(To be done) Extract every row below word for word, leaving the pictures out of your answer.
====== Records supplied ======
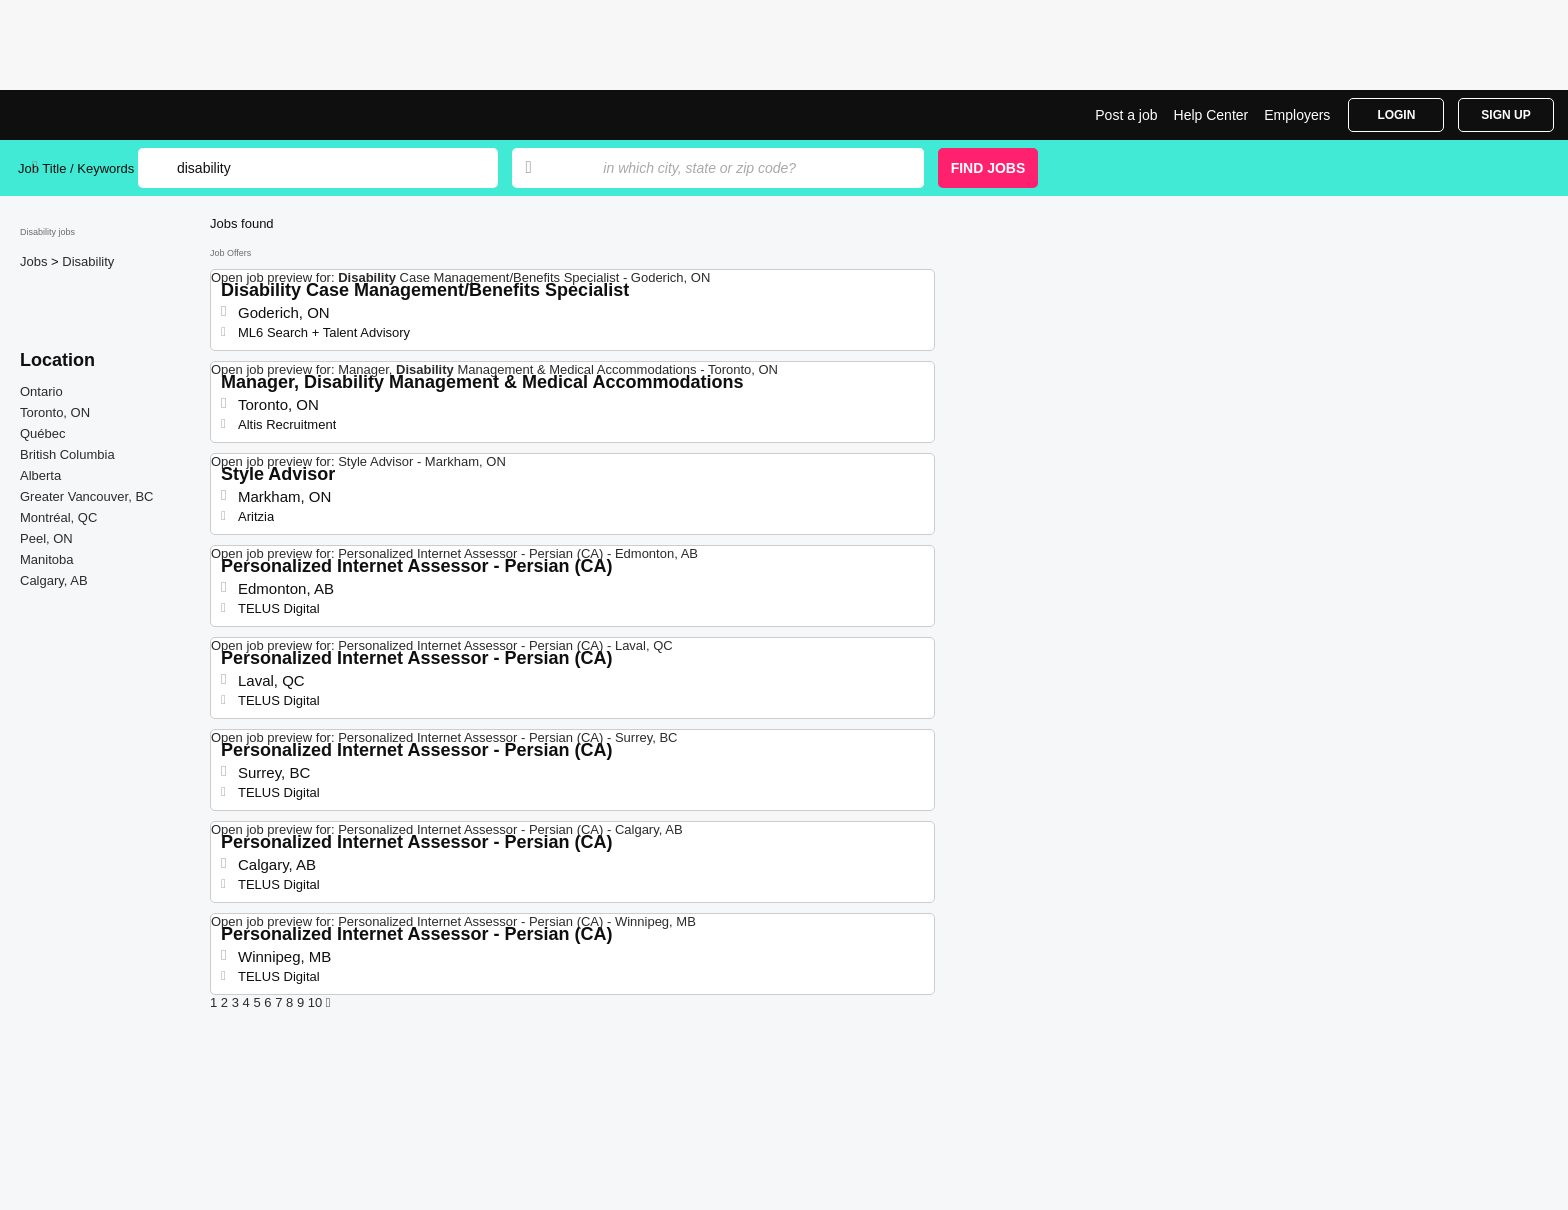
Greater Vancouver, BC (86, 496)
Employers (1297, 115)
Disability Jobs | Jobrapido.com (93, 115)
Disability (88, 261)
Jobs (35, 261)
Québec (43, 433)
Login (1396, 115)
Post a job (1126, 115)
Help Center (1211, 115)
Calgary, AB (54, 580)
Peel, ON (46, 538)
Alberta (40, 475)
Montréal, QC (58, 517)
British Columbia (67, 454)
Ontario (41, 391)
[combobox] (744, 168)
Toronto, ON (55, 412)
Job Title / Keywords (76, 168)
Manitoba (46, 559)
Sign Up (1505, 115)
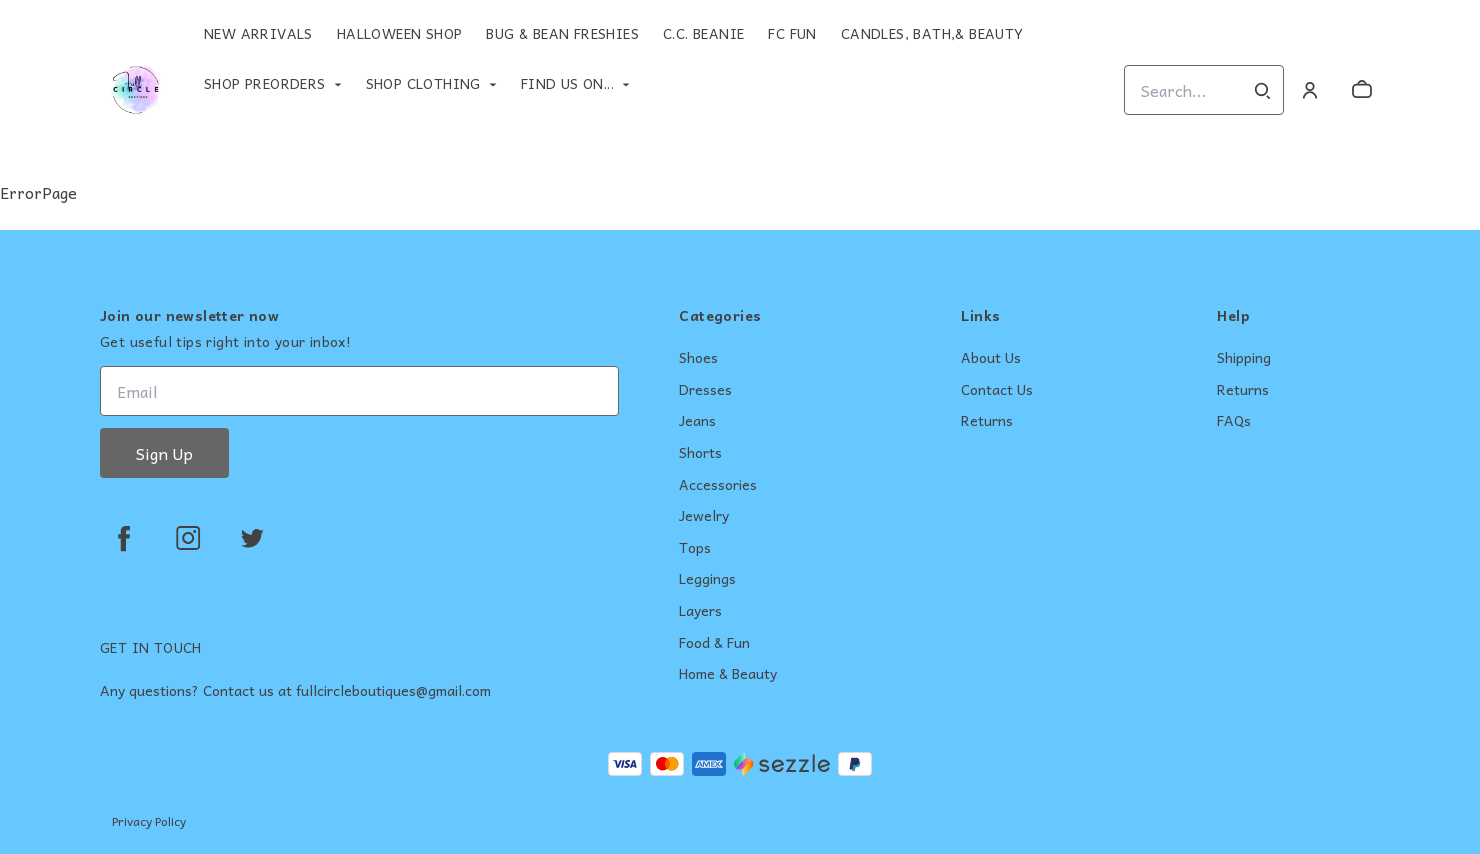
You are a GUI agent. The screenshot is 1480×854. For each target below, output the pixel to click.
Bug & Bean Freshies (562, 33)
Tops (695, 548)
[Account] (1310, 90)
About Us (991, 358)
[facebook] (124, 538)
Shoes (698, 358)
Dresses (705, 390)
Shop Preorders (265, 83)
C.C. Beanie (703, 33)
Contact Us (997, 390)
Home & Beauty (728, 674)
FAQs (1234, 421)
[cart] (1362, 90)
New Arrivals (258, 33)
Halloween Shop (400, 33)
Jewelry (704, 516)
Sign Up (164, 453)
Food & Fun (714, 643)
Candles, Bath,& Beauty (932, 33)
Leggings (707, 579)
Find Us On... (567, 83)
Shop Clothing (423, 83)
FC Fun (792, 33)
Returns (987, 421)
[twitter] (252, 538)
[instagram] (188, 538)
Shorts (700, 453)
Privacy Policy (149, 821)
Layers (700, 611)
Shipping (1244, 358)
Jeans (697, 421)
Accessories (718, 485)
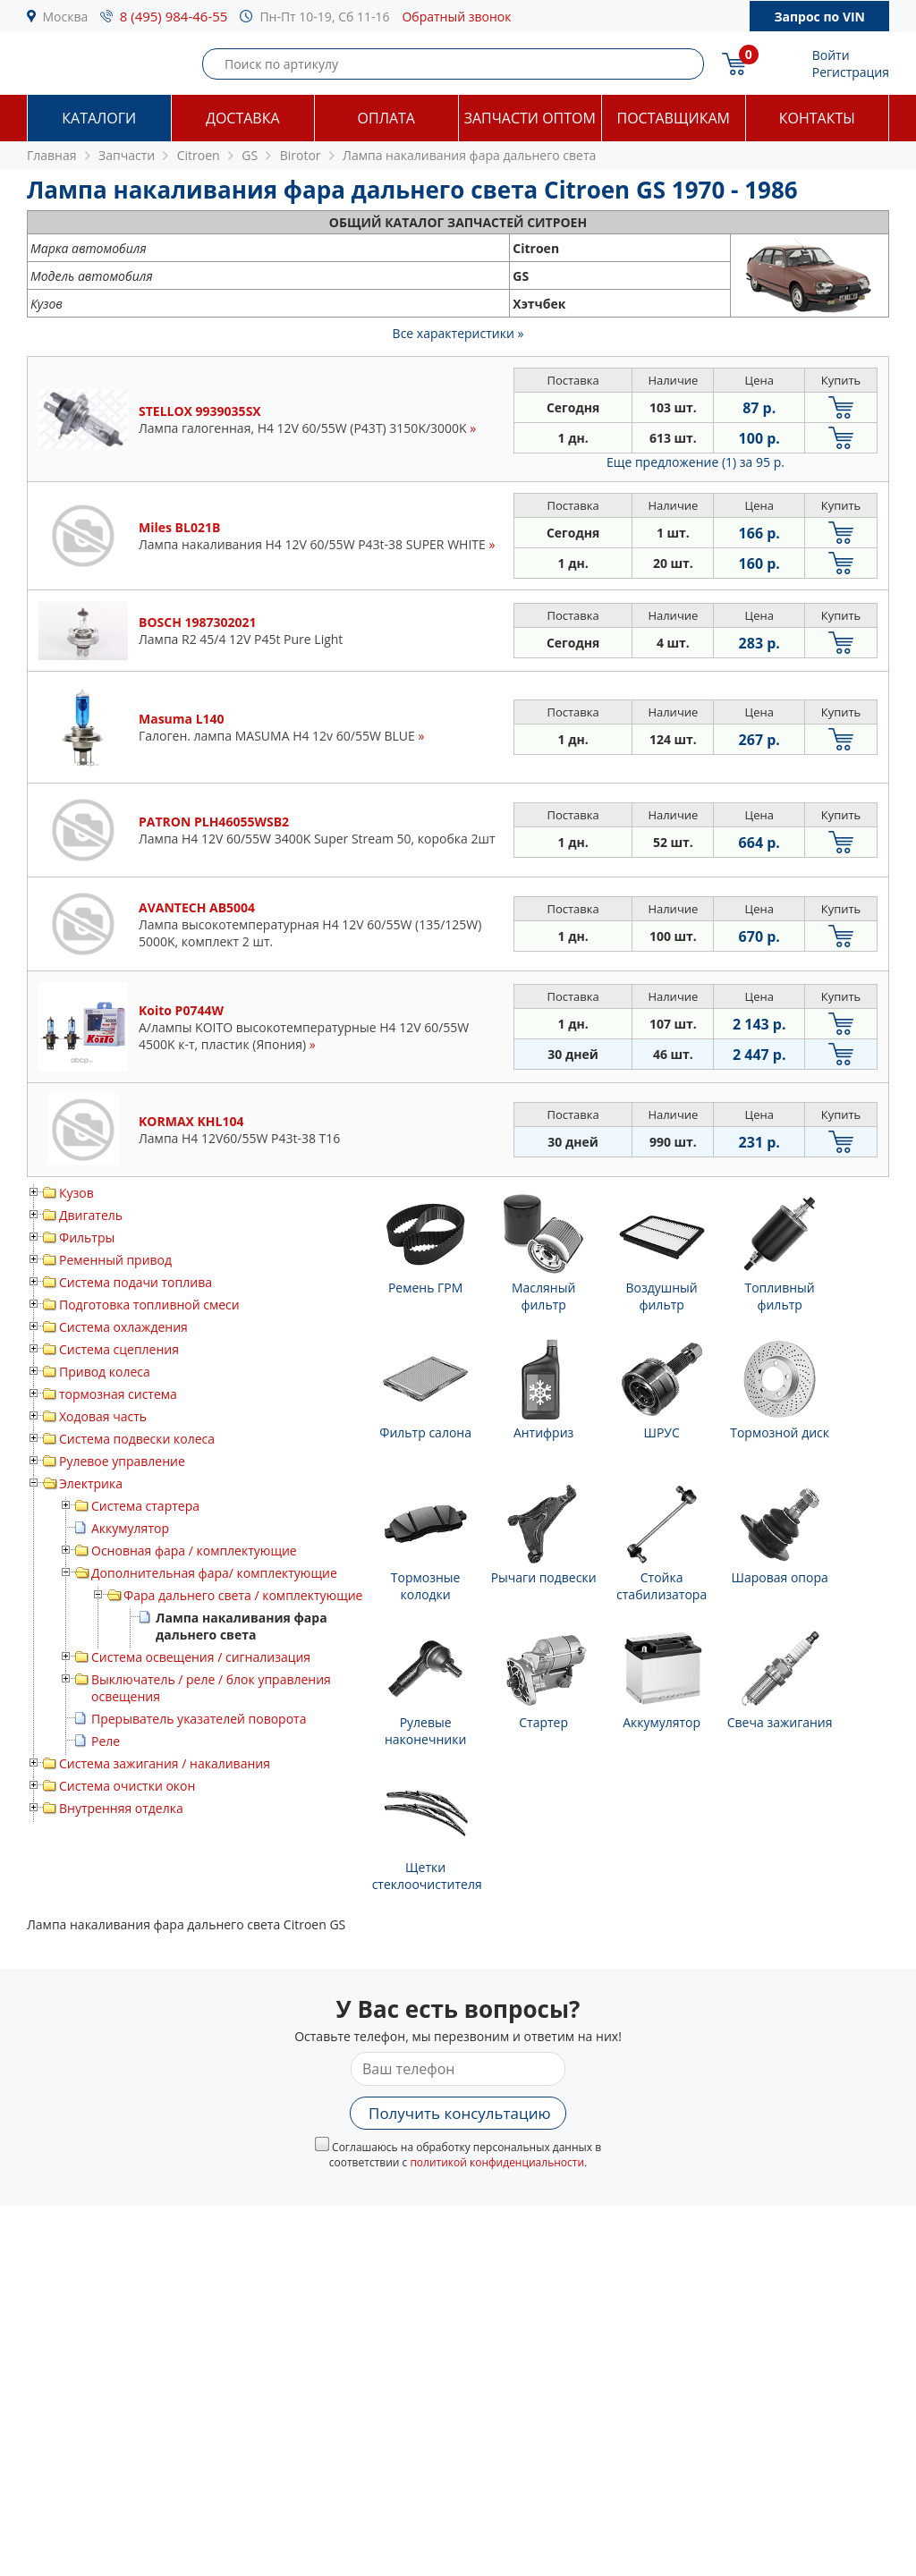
======
(Answer)
Greater Vancouver, BC (86, 496)
Employers (1297, 115)
Disability Jobs | Jobrapido.com (93, 115)
Disability (88, 261)
Jobs (35, 261)
Québec (43, 433)
Login (1396, 115)
Post a job (1126, 115)
Help Center (1211, 115)
Calgary, AB (54, 580)
Peel, ON (46, 538)
Alberta (40, 475)
Montréal, QC (58, 517)
British Columbia (67, 454)
Ontario (41, 391)
[combobox] (744, 168)
Toronto, ON (55, 412)
Job Title / Keywords (76, 168)
Manitoba (46, 559)
Sign Up (1505, 115)
You are a GUI agent. The screenshot is 1480×854. For each target below, output the pixel to click.
Bug & Bean Freshies (562, 33)
Tops (695, 548)
[Account] (1310, 90)
About Us (991, 358)
[facebook] (124, 538)
Shoes (698, 358)
Dresses (705, 390)
Shop Preorders (265, 83)
C.C. Beanie (703, 33)
Contact Us (997, 390)
Home & Beauty (728, 674)
FAQs (1234, 421)
[cart] (1362, 90)
New Arrivals (258, 33)
Halloween Shop (400, 33)
Jewelry (704, 516)
Sign Up (164, 453)
Food & Fun (714, 643)
Candles, Bath,& Beauty (932, 33)
Leggings (707, 579)
Find Us On... (567, 83)
Shop Clothing (423, 83)
FC Fun (792, 33)
Returns (987, 421)
[twitter] (252, 538)
[instagram] (188, 538)
Shorts (700, 453)
Privacy Policy (149, 821)
Layers (700, 611)
Shipping (1244, 358)
Jeans (697, 421)
Accessories (718, 485)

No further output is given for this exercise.